Sebastian’s anger fills the apartment with a taste like iron. It seeps between the smiles of the other men and it confuses them. It confuses Caleb most of all because he is winning despite himself. He wins apologetically. He plays weak hands across guilty towers of chips, brushing them with his elbows so that they clatter to the ground. We find embarrassing reminders of his sudden fortune beneath his chair and under the dresser. He wins so much he loses track of how much he’s won. He tries to offload it, tries to hand out little freebies to Eddie when he breaks early one night and leans back in his chair to watch.
Eddie knows better than to touch those chips. There is something dark in them, some brooding superstition that might catch like a disease.
On breaks we hear Caleb pacing in the kitchen, his teeth and pockets rattling. I suspect he pleads to Candy and I wonder if she rolls her eyes at the sudden change of heart. He holds himself together during the games, though. And he wins. I make sure he does.
In the end, it’s not the winning that spreads, but the anger.
Eddie tastes blood as we set up a new coffee display. He squeezes each bag until the smell of the grounds permeates the aisle, his dirty fingernails leaving little indents in the foil.
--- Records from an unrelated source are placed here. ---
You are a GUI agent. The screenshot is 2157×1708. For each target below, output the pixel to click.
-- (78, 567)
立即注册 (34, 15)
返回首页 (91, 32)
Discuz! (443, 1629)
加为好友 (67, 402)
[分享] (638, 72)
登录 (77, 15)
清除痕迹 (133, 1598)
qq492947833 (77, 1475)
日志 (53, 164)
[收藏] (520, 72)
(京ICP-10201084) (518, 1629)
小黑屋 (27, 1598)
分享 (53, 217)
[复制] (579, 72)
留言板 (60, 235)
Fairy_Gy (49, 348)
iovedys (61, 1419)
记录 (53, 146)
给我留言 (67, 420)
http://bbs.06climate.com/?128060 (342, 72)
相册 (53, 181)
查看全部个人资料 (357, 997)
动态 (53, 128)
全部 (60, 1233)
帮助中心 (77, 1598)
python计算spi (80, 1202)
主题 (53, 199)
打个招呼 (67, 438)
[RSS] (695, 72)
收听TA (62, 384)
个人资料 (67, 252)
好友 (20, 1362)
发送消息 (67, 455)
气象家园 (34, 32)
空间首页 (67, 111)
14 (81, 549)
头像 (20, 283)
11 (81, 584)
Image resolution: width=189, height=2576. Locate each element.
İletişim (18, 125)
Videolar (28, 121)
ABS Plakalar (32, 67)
“It’s supposed to just be this fun fucking thing,” he tells me again, “And Caleb’s got to make it about making money.”
“Yeah.”
“Sebastian’s fucking furious, man. I’ve never seen him like that. He’s playing it cool, but he’s real fucking mad.”
“Yeah.”
“It’s just supposed to be for fun.”
Friday arrives and Sebastian surprises us with a new deck and a new card- the Traitor. He tells us it’s modelled after the manager of the old gas station, a man that held all the cards, so to speak. The Traitor throws off the balance of the entire game. Rounds devolve into chaos and money changes hands wildly.
It isn’t until the end of the night that I find the Traitor in my hand. The man is draped in a hoodie, his over-large hood obscuring everything but a gap-toothed grimace. There is a book in his right hand, shedding pages onto the road. There is a wooden stake in the left (or a pen, it’s difficult to tell).
I try to catch Sebastian’s eyes as I play the card.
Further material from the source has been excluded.